Weaver said that he and a son were fishing Eagle Lake recently, using minnows and crickets -- and had the best catch of catfish they'd seen in a long time.

"We were actually after crappie and bream, but we got into big channel cat," he said. "We caught several that were 7 to 8 pounds, and got one to the boat that we didn't land that was probably 12 or 13 pounds.

Unlike channel cats, the brown bullheads tend to move and feed in schools. If you catch one or two, it's a good idea to keep fishing the same area. There are probably more of those bullheads nearby.

On both lakes, the daily bag limit for channel cats is six. But there is no limit for bullheads.
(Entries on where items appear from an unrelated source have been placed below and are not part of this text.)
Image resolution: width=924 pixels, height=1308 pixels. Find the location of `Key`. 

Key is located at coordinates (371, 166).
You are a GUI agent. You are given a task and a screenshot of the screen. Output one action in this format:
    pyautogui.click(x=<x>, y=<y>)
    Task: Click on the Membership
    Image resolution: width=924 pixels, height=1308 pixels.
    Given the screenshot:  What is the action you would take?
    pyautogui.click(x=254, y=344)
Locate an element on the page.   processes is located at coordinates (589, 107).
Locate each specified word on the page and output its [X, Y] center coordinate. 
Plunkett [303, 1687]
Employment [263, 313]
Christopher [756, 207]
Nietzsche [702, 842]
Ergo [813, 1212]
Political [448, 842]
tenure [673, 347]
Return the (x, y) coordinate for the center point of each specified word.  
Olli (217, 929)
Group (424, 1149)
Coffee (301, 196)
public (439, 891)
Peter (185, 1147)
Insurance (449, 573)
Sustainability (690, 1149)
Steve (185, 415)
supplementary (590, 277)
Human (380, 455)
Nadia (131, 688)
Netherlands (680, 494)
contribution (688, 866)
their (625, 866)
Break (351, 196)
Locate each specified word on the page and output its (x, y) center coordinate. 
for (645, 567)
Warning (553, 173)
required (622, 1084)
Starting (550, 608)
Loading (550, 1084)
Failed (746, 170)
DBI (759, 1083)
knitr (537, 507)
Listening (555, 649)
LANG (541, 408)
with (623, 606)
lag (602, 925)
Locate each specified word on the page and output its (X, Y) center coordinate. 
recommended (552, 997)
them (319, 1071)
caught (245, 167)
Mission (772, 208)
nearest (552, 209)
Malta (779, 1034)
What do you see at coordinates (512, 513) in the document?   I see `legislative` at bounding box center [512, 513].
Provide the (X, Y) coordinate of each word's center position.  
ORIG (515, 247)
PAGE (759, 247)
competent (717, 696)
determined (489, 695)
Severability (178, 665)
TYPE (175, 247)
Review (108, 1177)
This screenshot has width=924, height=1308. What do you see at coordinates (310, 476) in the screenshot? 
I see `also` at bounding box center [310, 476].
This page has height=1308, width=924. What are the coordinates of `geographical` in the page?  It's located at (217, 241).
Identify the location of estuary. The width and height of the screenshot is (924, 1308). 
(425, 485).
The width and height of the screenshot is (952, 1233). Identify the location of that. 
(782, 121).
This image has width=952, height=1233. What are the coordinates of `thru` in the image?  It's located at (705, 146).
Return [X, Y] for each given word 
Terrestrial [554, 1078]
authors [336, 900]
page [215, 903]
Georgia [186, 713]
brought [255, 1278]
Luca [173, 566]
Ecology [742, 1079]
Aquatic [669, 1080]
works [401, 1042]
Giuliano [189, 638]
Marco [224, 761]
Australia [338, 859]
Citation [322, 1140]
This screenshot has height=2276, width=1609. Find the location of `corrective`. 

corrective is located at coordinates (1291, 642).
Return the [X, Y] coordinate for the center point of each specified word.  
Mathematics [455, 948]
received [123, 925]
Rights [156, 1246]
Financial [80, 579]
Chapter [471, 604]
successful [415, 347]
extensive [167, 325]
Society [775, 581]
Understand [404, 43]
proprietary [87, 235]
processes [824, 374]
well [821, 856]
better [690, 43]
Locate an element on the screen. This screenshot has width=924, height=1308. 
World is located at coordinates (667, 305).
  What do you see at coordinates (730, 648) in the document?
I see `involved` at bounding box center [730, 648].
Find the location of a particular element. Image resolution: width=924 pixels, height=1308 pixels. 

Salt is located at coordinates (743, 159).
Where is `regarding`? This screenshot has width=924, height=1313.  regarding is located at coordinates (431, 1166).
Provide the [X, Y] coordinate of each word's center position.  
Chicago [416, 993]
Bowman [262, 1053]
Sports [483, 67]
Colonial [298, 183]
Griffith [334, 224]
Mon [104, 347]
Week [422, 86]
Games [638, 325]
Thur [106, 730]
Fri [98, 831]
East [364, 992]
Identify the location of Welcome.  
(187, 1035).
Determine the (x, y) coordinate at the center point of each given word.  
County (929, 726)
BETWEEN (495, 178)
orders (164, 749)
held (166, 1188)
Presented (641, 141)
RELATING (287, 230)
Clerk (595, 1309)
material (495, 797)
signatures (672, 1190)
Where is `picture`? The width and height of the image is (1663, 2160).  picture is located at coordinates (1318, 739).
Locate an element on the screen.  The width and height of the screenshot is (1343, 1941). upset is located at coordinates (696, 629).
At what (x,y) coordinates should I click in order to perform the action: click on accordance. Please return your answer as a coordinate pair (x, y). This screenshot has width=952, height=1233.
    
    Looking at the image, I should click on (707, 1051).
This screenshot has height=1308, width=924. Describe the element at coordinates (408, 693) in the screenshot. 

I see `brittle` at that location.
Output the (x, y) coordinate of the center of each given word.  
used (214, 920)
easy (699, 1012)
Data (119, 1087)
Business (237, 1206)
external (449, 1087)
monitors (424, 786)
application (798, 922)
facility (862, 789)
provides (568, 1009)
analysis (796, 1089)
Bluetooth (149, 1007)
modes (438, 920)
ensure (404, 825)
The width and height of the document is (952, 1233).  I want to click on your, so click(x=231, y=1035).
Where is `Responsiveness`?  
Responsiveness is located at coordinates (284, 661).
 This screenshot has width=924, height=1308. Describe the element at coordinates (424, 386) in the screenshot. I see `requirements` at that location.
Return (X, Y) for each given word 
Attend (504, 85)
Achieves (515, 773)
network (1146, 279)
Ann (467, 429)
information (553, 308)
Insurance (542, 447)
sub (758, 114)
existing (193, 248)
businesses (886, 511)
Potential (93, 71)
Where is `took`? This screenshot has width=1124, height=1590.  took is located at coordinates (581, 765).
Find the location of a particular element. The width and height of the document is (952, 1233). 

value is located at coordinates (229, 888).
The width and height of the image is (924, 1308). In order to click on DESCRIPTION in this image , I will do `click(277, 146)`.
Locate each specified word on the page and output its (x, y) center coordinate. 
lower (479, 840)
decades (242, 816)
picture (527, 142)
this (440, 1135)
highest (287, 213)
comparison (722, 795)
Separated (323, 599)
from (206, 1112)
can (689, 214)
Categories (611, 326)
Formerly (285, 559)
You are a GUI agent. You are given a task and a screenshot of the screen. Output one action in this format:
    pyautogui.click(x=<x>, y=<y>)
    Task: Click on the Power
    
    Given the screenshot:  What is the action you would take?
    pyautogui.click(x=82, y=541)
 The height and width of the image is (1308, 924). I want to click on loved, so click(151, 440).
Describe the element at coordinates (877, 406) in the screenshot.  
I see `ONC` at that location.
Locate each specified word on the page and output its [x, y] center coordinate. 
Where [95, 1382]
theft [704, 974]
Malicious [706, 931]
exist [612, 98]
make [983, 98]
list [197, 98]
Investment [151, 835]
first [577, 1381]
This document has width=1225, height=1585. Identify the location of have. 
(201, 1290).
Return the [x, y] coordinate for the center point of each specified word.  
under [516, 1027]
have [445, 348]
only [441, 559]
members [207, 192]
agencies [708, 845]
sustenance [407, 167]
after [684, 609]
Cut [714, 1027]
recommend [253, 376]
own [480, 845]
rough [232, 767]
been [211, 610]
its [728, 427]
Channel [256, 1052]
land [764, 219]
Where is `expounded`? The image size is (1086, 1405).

If you plan to fish Eagle and Lang for catfish, you probably will need to fish with rods and reels, due to the depth. Most serious catfishermen on the lakes go to the deeper holes and typically use earthworms and stinkbaits.

Both lakes are open to fishing during daylight hours only. No gasoline motors may be used on either lake.

To get to these lakes, take U.S. 41 north from White Springs. Turn right on County Road 137, then look for the signs.

A good catfishing lake just east of Gainesville on the Putnam and Marion County line is Rodman Reservoir. This impoundment was part of the ill-conceived, ill-fated Cross Florida Barge Canal that President Nixon stopped in 1971.

Rodman tends is a fairly shallow reservoir, but offers excellent fishing for channel cats, white cats and brown bullheads, particularly near the old river channel.

A couple of years ago, a friend and his son drove down to Rodman for a few days of bass and bream fishing. They caught a few largemouths and some bream, but then ran into a local man with a box full of 1- to 2-pound channel cats. The fisherman told them his secret was to fish near the old river channel with red worms.

They anchored in water 9 to 10 feet deep and had the time of their lives, pulling in channel cats on limber bream busters.